- **To do**
With the material below, print exactly the lines between the line holding "Task: Launch Snipping Tool from the taskbar" and the line holding "Task: Bookmark this page with the star icon", inclusive. Add nothing else.

- **Extracted information**
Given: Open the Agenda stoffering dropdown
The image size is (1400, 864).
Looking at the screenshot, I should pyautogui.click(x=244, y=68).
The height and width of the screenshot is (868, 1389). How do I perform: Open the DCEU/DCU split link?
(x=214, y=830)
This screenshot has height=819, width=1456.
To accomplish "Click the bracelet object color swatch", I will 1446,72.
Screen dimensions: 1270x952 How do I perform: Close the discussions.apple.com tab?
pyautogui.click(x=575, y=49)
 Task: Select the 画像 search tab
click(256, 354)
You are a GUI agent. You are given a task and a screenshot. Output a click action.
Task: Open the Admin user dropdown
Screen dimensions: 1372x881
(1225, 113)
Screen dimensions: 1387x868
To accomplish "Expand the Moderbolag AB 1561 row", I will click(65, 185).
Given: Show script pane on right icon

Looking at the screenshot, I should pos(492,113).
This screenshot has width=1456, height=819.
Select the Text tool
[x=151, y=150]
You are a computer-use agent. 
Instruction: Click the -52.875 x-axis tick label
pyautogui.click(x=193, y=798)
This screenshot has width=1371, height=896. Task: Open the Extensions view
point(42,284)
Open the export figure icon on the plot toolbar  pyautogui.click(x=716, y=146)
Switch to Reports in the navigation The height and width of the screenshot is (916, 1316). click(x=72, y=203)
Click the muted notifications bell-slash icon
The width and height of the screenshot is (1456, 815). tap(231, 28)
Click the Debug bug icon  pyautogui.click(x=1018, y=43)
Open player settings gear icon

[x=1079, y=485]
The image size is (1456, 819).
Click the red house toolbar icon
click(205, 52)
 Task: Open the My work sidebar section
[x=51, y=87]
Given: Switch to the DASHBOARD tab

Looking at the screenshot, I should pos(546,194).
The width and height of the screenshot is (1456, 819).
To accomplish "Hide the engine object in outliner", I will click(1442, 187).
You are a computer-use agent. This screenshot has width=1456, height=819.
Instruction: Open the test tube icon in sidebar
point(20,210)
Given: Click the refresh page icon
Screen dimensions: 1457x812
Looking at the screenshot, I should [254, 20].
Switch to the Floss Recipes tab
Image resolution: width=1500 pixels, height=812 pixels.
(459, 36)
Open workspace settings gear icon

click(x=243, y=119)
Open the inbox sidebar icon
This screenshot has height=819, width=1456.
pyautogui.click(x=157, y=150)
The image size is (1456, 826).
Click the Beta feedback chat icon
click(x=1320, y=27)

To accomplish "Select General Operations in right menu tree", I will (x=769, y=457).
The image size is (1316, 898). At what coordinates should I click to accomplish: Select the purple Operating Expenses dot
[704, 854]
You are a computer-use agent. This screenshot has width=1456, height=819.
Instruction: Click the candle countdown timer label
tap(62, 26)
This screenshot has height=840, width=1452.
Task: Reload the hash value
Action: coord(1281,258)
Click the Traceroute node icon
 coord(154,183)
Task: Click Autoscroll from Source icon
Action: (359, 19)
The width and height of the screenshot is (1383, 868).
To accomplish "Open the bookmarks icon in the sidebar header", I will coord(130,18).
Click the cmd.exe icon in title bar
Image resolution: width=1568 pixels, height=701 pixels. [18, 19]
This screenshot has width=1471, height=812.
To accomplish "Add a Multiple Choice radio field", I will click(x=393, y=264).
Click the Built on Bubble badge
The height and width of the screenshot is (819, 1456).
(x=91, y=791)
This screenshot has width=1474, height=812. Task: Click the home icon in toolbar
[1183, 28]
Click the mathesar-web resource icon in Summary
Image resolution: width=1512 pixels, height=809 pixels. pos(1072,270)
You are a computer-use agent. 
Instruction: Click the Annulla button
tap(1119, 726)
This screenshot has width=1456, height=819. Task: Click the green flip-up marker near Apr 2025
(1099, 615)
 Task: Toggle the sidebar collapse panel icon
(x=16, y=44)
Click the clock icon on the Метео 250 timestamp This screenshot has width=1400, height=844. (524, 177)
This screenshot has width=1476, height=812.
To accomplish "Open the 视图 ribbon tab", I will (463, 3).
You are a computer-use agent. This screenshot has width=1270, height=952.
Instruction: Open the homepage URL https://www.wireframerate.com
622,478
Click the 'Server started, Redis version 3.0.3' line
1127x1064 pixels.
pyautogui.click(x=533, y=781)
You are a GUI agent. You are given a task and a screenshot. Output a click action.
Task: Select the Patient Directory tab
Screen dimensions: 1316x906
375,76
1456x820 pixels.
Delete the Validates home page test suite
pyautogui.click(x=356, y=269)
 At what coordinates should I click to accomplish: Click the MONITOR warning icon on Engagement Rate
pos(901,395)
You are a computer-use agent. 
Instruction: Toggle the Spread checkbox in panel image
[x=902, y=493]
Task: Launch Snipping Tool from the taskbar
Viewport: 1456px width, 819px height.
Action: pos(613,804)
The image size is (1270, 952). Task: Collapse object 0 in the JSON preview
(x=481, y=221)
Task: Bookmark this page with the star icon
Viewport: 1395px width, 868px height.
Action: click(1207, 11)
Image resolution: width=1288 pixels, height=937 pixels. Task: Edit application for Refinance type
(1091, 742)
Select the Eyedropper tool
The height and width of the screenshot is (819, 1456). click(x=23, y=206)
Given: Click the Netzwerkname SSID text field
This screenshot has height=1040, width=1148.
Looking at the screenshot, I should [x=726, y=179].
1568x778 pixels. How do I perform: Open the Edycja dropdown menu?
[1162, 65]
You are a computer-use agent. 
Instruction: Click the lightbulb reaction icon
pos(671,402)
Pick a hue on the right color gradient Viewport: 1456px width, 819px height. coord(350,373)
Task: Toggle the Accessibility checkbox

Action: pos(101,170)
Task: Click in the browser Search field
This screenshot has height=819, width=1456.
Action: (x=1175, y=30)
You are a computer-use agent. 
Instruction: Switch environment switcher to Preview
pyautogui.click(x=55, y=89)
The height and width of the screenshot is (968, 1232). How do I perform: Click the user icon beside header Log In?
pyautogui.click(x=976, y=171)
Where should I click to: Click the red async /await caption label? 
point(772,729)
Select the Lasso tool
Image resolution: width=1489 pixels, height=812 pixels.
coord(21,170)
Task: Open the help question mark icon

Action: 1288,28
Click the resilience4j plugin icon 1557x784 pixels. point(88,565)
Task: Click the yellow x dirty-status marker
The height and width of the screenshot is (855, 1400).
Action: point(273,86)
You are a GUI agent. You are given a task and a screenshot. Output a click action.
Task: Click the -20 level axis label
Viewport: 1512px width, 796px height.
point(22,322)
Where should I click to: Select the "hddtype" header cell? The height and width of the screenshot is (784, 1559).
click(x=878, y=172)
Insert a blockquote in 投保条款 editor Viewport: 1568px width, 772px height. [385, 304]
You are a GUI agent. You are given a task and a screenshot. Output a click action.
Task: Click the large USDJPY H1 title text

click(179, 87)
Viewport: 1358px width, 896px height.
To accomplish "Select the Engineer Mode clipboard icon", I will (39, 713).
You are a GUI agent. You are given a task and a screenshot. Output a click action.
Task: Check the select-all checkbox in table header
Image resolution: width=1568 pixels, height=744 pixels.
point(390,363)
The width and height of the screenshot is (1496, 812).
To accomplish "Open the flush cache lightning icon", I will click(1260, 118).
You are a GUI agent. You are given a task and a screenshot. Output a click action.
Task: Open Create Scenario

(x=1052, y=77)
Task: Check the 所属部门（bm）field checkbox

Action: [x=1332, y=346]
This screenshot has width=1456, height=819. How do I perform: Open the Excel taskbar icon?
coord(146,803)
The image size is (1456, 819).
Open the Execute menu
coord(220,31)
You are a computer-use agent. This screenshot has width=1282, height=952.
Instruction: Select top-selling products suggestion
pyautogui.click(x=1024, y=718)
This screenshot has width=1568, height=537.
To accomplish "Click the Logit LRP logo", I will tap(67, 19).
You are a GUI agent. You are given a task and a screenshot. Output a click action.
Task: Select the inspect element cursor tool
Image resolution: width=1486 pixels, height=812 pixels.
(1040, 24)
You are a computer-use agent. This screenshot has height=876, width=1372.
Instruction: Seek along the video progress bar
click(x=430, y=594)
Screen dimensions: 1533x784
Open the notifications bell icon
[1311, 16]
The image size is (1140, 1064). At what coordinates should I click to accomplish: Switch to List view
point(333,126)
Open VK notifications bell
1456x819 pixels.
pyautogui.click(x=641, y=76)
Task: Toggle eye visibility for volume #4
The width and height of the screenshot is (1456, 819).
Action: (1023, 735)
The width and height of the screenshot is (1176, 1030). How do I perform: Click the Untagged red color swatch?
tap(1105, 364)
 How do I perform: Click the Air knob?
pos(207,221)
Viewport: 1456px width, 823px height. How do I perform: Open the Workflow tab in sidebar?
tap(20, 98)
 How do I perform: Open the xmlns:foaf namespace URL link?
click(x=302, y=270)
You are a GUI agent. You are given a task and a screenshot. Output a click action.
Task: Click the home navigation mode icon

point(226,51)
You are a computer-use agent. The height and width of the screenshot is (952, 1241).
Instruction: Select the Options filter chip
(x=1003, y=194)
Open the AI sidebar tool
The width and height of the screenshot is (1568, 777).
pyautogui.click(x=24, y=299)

- **Worked solution**
Task: Launch Snipping Tool from the taskbar
Viewport: 1456px width, 819px height.
Action: pos(613,804)
The image size is (1270, 952). Task: Collapse object 0 in the JSON preview
(x=481, y=221)
Task: Bookmark this page with the star icon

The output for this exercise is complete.